Acoustic data were collected using High-frequency Acoustic Recording Packages (Wiggins & Hildebrand 2007) deployed at deep water sites along the continental shelf break and slope in the western North Atlantic, between ~30ºN to ~40°N. An energy detector was used to identify odontocete echolocation clicks in the raw timeseries data, and then an unsupervised clustering algorithm was used to cluster clicks in 5-minute bins, generating summary spectra, inter-click-interval distributions, and mean waveform envelopes for resultant clusters. This clustering step was taken to identify recurring patterns in a naturally variable signal type, and also to reduce the size of the data set to improve computational efficiency. The summary spectra were classified to one of 20 classes, identified via a second clustering step, using a neural network-based classifier. Daily acoustic presence of each class, given in hours, was computed per deployment.

Usage Notes

These .mat (Matlab) files correspond to consecutive acoustic device deployments at 11 acoustic monitoring sites, given by the file name. Each file contain data from a single deployment, with 4 variables:

spNameList - 21x1 cell array; contains class names for known species, novel putative delphinid click types (UD), and common noise sources included in this analysis.

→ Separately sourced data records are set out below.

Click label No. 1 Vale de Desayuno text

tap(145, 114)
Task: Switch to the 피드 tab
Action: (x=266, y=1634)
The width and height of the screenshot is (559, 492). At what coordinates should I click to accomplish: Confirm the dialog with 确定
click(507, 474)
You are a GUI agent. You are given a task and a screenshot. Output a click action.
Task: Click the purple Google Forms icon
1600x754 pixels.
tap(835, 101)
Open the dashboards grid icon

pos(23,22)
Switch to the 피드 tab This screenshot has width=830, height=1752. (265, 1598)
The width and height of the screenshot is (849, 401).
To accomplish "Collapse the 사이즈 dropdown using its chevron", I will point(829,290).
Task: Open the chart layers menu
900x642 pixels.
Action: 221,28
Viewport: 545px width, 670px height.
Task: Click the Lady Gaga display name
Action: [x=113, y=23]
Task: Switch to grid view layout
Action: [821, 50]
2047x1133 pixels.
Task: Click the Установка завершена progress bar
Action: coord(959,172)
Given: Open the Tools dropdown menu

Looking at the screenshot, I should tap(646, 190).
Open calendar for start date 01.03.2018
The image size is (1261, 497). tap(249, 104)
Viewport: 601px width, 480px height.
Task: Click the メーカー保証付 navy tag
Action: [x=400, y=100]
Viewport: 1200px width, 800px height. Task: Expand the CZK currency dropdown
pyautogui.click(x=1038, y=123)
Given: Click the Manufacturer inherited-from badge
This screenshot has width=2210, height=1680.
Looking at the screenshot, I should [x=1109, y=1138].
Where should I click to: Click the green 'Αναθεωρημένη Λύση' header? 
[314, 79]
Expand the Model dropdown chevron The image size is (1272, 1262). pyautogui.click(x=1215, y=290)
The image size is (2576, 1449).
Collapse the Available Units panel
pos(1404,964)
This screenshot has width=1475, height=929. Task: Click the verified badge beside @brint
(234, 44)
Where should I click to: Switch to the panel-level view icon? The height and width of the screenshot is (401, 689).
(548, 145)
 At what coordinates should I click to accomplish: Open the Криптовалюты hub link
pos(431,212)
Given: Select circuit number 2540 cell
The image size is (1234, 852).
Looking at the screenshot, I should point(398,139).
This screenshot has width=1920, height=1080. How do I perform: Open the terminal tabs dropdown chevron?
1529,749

labeledBins - 1x21 cell array; cell {1,i} contains an Nx2 double matrix of the the start (first column) and end (second column) datetimes of all 5-minute bins containing clicks labeled as class spNameList{i,1} in this deployment. N varies by class, depending on how prevalent that class was during this deployment. Datetimes are in the Matlab serial date number format.

dailyTots - Nx22 double matrix; first column contains the dates of days for which there was recording effort during this deployment; columns 2-22 correspond to the classes in spNameList. The values in index (j,i) give the total hours of acoustic presence of class spNameList{i-1,1} on day dailyTots(j,1). Minimum temporal resolution is presence in 5-minute bins, so the minimum acoustic presence recorded is 0.0833 hours. Datetimes are in the Matlab serial date number format.

binFeatures - 3x21 cell array; cells {1:3,i} each contain an Nx1 double, where N corresponds to the number of 5-minute bins containing clicks which were labeled as spNameList{1,i} in this deployment. Cell {1,i} gives the classifier confidence associated with the labels for each 5-minute bin; cell {2,i} give the mean peak-to-peak received level of all clicks labeled as spNameList{1,i} in each 5-minute bin; cell{3,i} gives the number of clicks labeled as spNameList{1,i} in each 5-minute bin.